*PROVIDED RECORDS*
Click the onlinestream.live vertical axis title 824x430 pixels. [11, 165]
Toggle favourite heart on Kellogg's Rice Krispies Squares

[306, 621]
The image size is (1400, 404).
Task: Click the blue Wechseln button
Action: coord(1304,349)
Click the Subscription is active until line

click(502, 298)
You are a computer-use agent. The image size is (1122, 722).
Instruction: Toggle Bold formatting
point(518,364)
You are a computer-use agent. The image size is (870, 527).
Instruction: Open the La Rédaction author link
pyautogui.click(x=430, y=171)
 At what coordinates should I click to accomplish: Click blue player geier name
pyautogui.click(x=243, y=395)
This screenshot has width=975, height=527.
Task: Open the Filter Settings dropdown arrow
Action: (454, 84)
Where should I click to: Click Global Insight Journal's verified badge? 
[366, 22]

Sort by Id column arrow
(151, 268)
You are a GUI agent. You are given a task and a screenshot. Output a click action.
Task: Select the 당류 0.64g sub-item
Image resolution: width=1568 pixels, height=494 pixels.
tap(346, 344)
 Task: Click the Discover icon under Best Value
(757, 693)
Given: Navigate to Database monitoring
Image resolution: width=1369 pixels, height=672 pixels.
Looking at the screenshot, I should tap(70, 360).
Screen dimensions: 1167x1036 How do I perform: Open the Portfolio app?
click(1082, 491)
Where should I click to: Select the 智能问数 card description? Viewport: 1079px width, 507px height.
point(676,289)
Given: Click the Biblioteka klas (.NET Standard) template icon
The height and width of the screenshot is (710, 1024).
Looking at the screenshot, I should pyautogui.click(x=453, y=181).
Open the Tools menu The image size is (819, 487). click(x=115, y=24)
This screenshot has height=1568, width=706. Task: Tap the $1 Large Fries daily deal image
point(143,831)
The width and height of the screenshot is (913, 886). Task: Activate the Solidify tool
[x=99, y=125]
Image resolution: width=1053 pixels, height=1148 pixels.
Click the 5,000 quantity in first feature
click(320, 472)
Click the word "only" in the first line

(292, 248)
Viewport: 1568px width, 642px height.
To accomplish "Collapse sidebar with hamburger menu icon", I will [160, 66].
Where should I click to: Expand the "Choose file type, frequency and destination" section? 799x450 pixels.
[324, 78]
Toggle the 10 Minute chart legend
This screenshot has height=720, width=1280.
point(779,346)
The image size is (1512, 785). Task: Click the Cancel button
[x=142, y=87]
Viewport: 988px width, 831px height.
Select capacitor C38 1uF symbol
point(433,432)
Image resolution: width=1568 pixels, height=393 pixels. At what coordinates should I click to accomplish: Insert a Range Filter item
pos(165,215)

*ACTIVITY*
In the records, locate each line holding the string "agent" and copy it.

*ANSWER BOX*
You are a computer-use agent. The image size is (1122, 722).
You are a computer-use agent. The image size is (870, 527).
You are a GUI agent. You are given a task and a screenshot. Output a click action.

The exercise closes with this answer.